Data for this exercise:
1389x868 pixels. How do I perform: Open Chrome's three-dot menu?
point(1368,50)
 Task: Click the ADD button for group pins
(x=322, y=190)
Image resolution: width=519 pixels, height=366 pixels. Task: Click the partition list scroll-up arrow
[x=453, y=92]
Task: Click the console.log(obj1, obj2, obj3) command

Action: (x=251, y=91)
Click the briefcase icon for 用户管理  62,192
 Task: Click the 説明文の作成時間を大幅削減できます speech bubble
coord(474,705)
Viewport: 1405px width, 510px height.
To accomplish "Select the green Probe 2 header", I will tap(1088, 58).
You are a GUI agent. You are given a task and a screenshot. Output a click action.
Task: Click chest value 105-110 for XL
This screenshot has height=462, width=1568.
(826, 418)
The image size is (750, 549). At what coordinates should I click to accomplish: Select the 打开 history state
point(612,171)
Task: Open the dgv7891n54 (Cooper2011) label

Problem to work on: Render the records above as a Markdown table with the columns Row and Line, one numbered row for each line and no rows for blank lines.

Reply:
| Row | Line |
|---|---|
| 1 | 1389x868 pixels. How do I perform: Open Chrome's three-dot menu? |
| 2 | point(1368,50) |
| 3 |  Task: Click the ADD button for group pins |
| 4 | (x=322, y=190) |
| 5 | Image resolution: width=519 pixels, height=366 pixels. Task: Click the partition list scroll-up arrow |
| 6 | [x=453, y=92] |
| 7 | Task: Click the console.log(obj1, obj2, obj3) command |
| 8 | Action: (x=251, y=91) |
| 9 | Click the briefcase icon for 用户管理  62,192 |
| 10 |  Task: Click the 説明文の作成時間を大幅削減できます speech bubble |
| 11 | coord(474,705) |
| 12 | Viewport: 1405px width, 510px height. |
| 13 | To accomplish "Select the green Probe 2 header", I will tap(1088, 58). |
| 14 | You are a GUI agent. You are given a task and a screenshot. Output a click action. |
| 15 | Task: Click chest value 105-110 for XL |
| 16 | This screenshot has height=462, width=1568. |
| 17 | (826, 418) |
| 18 | The image size is (750, 549). At what coordinates should I click to accomplish: Select the 打开 history state |
| 19 | point(612,171) |
| 20 | Task: Open the dgv7891n54 (Cooper2011) label |